Art Studio update, and which wall color?

Well, we came back from our beach vacation this past weekend to find out that our building permit application for the garage/studio was approved. We were pleasantly surprised, especially considering it only took a week, and we had been warned that this process could take much longer.

I’ll not gloat too soon though. We have a long process and many permit applications yet ahead; but at least we can get this ball rolling. I’ve got to get some painting and packing done today, but soon I will share my little floorplan I’ve worked out for my workspace. Meanwhile, here’s a related question I’ve just received from a fellow artist, followed by my response:

Q: Just moved into my new home. I have a north facing 
wall with lots of windows and storage space, now I need a wall paint 
color… any suggestions???


Dear J.A.-

I am just getting started building a studio, so this is a topic I need to investigate myself. My main thought is to do something neutral. White can tend to make the light bounce around a lot, especially if you have lots of windows. You might check out artist Casey Child’s blog post about the paint color he picked.
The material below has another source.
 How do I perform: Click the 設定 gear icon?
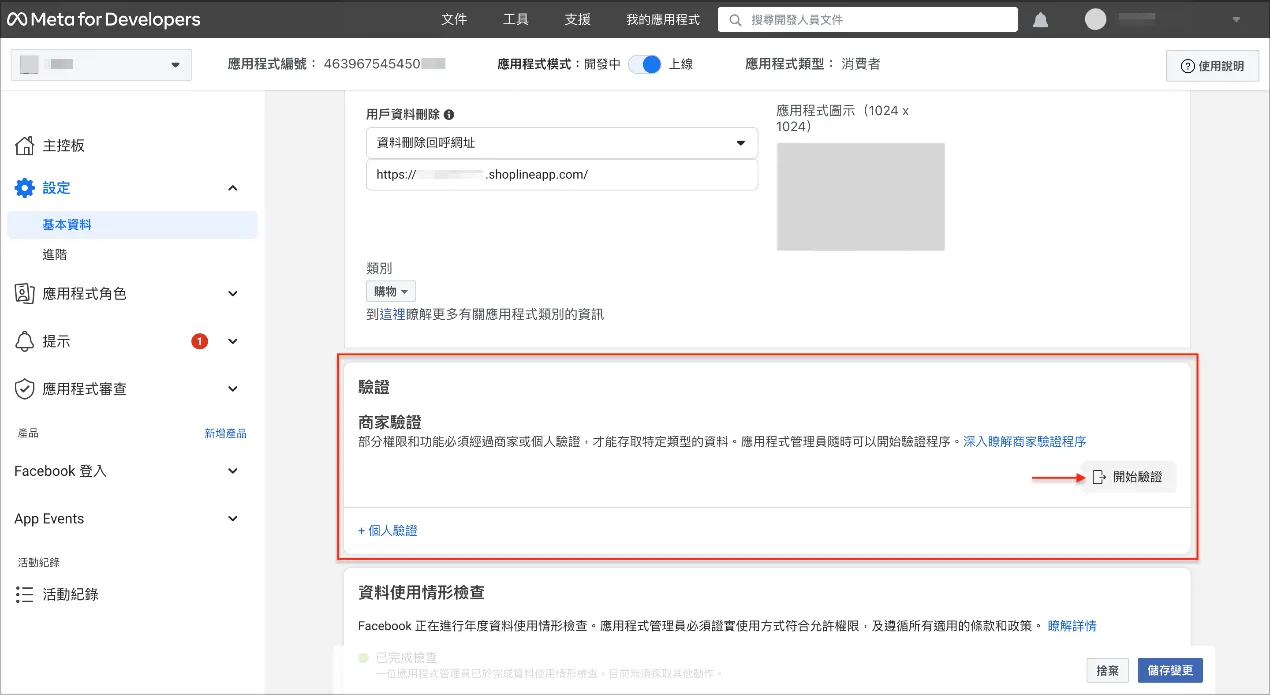point(25,188)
A lot of portrait painters are into this neutral gray-green. I have no problem with the hue but I’m a little afraid the value shown at the above link would be too dark for me. But it could just be my monitor or his photos –or it could be that the walls don’t need to be as light as I think they should be (Any thoughts, anyone?) In any event, whatever color I am considering, I’ll try out in swatches in my own space first. Paint colors can look very different from one location to the next.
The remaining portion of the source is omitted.